Replace "game title" with "game icon" in the part of the items that starts at the line containing "You are a computer-use" and runs through the end of the items, changing nothing else and leaving out the pictures.

═════ Data records ═════

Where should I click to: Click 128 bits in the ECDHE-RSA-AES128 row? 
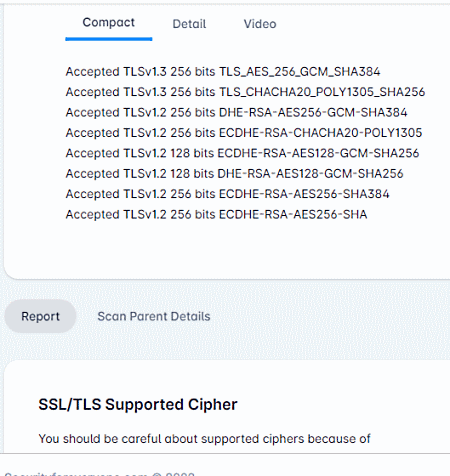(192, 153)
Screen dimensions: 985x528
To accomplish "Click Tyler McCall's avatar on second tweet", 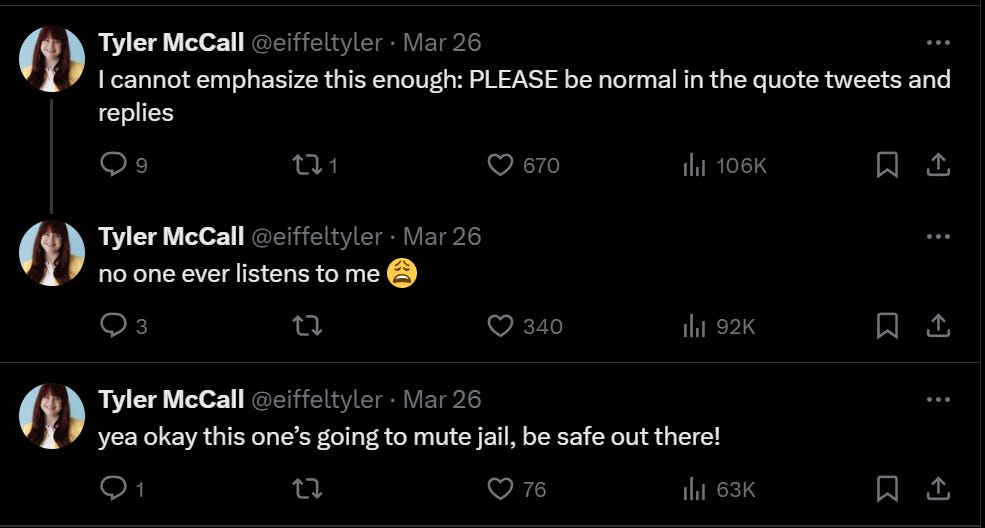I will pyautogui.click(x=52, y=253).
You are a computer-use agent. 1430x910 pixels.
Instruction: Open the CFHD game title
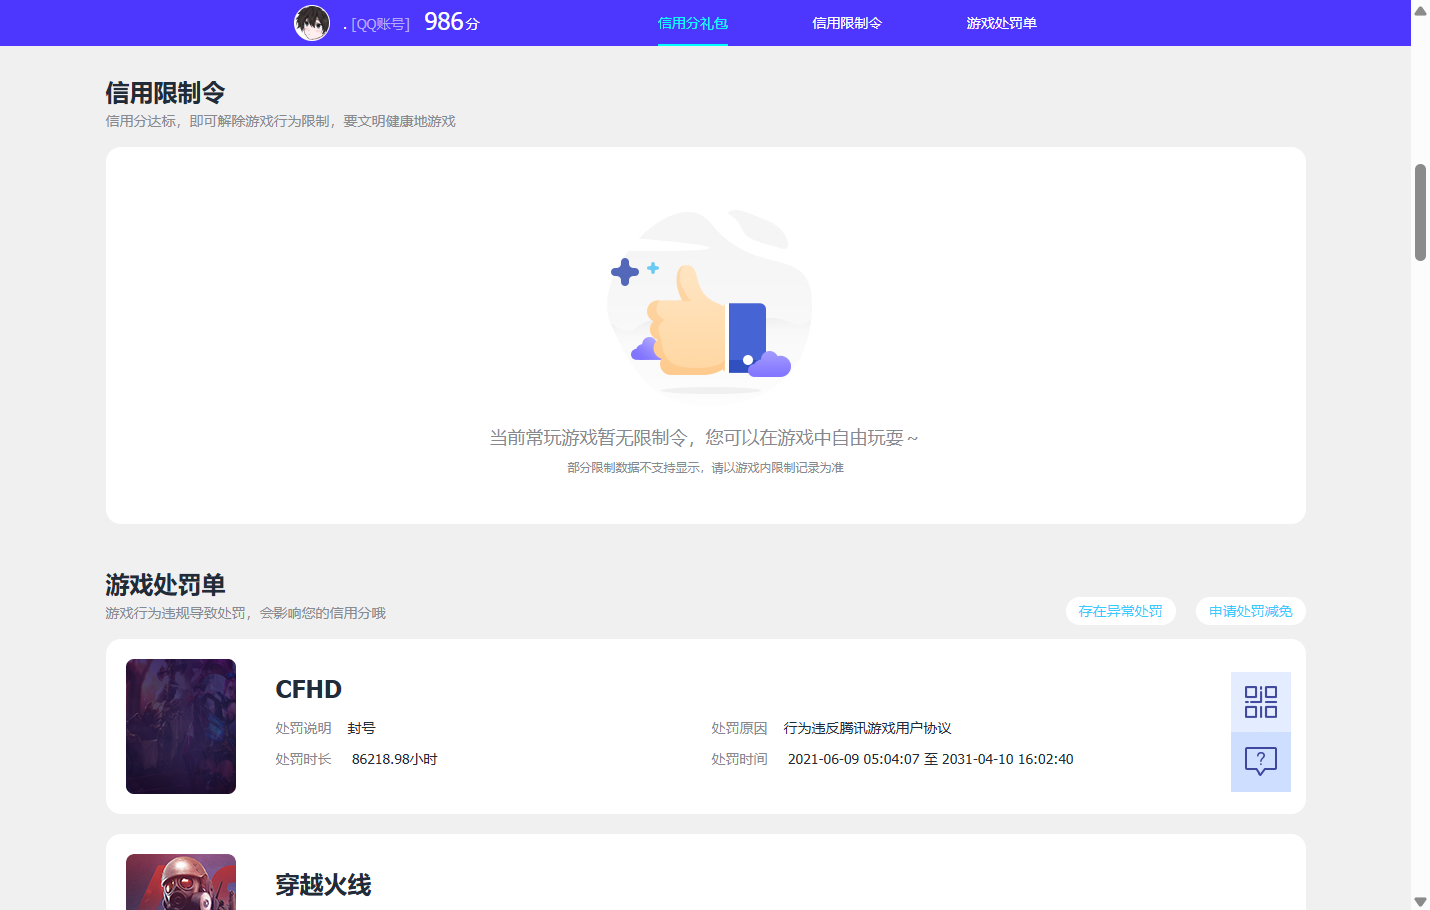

═════

[The solution]:
You are a computer-use agent. 1430x910 pixels.
Instruction: Open the CFHD game icon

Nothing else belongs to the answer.